Since taking up duties in the I/Net group in the spring of 2001, I've had the opportunity to travel to New Jersey and New York City on occasion.  My first trip to Pharmacia's Peapack N.J. corporate headquarters was to serve on a team chartered to identify collaboration goals and tools.  Subsequent trips included participation in Career Path planning for IT workers and training for Vignette web content management.

Peapack is about 30 miles west of Newark Airport, well outside of the urban hustle and bustle of Manhattan and Newark.  From the windows of the Headquarters buildings, one can see that the hillsides are dotted with farms and pastures.  The spires of the chapels in the nearby town of Peapack are the only structures that break the horizon.  The HQ buildings, acquired from an insurance agency, are laid out in an arrangement very much like a college campus.

September, 2001

My trips to Peapack were a flurry of activity last year.  With the coming of Autumn, the air cleared, the leaves began to turn, and the countryside around Peapack became even more beautiful.  I travelled to Peapack for Vignette training in the second week of September, while Carol was in Northern Italy for her second trip to Nerviano (Pharmacia's major R&D center near Milan).  The kids were home with Grandma and Grandpa Schmidt, and there we were on September 11th, when everything changed.

Our visits went on pretty much as planned, though with a stunned sense of unreality. 

We could see the plume of smoke from what had been the World Trade Center streaming to the south, sullying an otherwise crystalline sky.

The Corporate Travel folks at Pharmacia were absolutely wonderful, making sure that everyone stranded away from home was kept in contact with their loved ones.  Starting mid-week, charter-buses began running from New Jersey to Michigan, Chicago, and St. Louis, making the round trip about every 24 hours. On Friday afternoon, after domestic air travel had been shut down for 4 days, Vignette training had completed.  We were getting ready to board the bus to Kalamazoo when the corporate jet was freed up.  The last of us got on the jet and got back to Kalamazoo, arriving an hour before our initial travel plans had called for!  Carol also got the first commercial jet out of Europe, and was back home early the next morning.

We were all able to stay in touch via phone and e-mail, but it was nerve-wracking being separated, in three different locales, during this time of stress.

Late October, 2001

I returned to the area a month and a half later, to spend a day at our New Jersey facilities to do some presentations and the rest of the week in Manhattan for additional Vignette training.  The morning after I arrived, the Jamaica-bound jet crashed in Queens, spooking us all once again.  That day's Vignette presentations were another blur of unreality. 

Driving into Manhattan that evening with a colleague, the atmosphere was palpable, with the absence of traffic and the heavy presence of police in the Holland Tunnel.  We could hardly find our way to the SoHo Grand, with the blocked-off streets in the vicinity of the WTC.  After checking in to the hotel, we left to walk to a nearby restaurant.  Again, the sense of unreality - a beautiful evening, moderate temperatures, and an absence of people on the streets of SoHo.  We got turned around while walking, and asked a passerby directions.  He was extremely helpful (not my usual experience in Manhattan), and commiserated with the difficulty navigating in lower Manhattan without the familiar WTC on the skyline to provide an orientation landmark. 

During the Vignette training, a large group of us walked to the boarded-up area around the WTC recovery.  The autumn weather was spectacular, but the motes in the air from the WTC debris were very visible.  As we got within a few blocks, the talking subsided, and a reverent silence fell over the walkers.  A contradictory feeling of isolation and community hit me - here I was, standing with hundreds of strangers, looking at the ruins of the WTC, sharing a similar sense of horror, resolve, and shock.  Conversation resumed as we left the area to return to class.

* _Requirement_: Extract the passage from the travel account above that begins at the words "The Corporate Travel" and stops after "the next morning.".

* _Study material_:
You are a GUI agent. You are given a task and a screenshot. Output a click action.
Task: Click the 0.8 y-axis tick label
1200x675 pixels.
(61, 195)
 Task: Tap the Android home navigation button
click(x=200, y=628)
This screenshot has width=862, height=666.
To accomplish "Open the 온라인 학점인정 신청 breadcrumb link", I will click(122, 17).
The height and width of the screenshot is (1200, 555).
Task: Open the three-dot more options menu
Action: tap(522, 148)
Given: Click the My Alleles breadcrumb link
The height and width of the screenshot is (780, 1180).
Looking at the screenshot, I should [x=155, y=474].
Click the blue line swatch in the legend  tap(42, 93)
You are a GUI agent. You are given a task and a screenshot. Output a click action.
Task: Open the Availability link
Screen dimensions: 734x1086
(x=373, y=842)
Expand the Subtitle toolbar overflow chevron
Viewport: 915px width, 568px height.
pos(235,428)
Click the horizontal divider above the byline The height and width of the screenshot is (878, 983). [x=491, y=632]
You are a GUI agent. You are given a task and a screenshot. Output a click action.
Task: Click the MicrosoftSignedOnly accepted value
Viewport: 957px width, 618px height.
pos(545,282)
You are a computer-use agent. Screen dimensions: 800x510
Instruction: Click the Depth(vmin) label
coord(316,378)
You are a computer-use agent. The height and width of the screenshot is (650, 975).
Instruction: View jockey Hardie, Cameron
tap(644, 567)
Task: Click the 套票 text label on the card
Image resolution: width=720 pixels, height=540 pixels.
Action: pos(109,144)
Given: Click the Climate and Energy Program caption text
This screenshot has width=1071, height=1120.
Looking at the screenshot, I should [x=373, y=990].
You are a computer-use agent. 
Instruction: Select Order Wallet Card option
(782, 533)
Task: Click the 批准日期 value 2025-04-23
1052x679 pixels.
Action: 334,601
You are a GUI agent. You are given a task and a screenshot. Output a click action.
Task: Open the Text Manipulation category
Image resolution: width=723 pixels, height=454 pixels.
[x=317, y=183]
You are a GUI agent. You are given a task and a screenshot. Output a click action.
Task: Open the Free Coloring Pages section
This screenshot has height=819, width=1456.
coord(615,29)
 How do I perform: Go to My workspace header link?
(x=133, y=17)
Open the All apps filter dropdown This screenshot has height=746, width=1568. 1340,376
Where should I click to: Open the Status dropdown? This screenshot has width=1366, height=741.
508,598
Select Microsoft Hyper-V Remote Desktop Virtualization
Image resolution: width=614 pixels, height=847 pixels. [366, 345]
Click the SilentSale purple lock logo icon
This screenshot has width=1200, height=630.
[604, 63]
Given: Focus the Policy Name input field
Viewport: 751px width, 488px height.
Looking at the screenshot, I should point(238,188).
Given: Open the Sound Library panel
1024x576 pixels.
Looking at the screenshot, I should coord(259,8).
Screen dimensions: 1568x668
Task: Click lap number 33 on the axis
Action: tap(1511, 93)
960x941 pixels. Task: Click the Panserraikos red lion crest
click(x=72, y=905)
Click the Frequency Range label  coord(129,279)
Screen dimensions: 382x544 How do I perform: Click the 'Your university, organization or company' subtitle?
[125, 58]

* _Solution below_:
The Corporate Travel folks at Pharmacia were absolutely wonderful, making sure that everyone stranded away from home was kept in contact with their loved ones.  Starting mid-week, charter-buses began running from New Jersey to Michigan, Chicago, and St. Louis, making the round trip about every 24 hours. On Friday afternoon, after domestic air travel had been shut down for 4 days, Vignette training had completed.  We were getting ready to board the bus to Kalamazoo when the corporate jet was freed up.  The last of us got on the jet and got back to Kalamazoo, arriving an hour before our initial travel plans had called for!  Carol also got the first commercial jet out of Europe, and was back home early the next morning.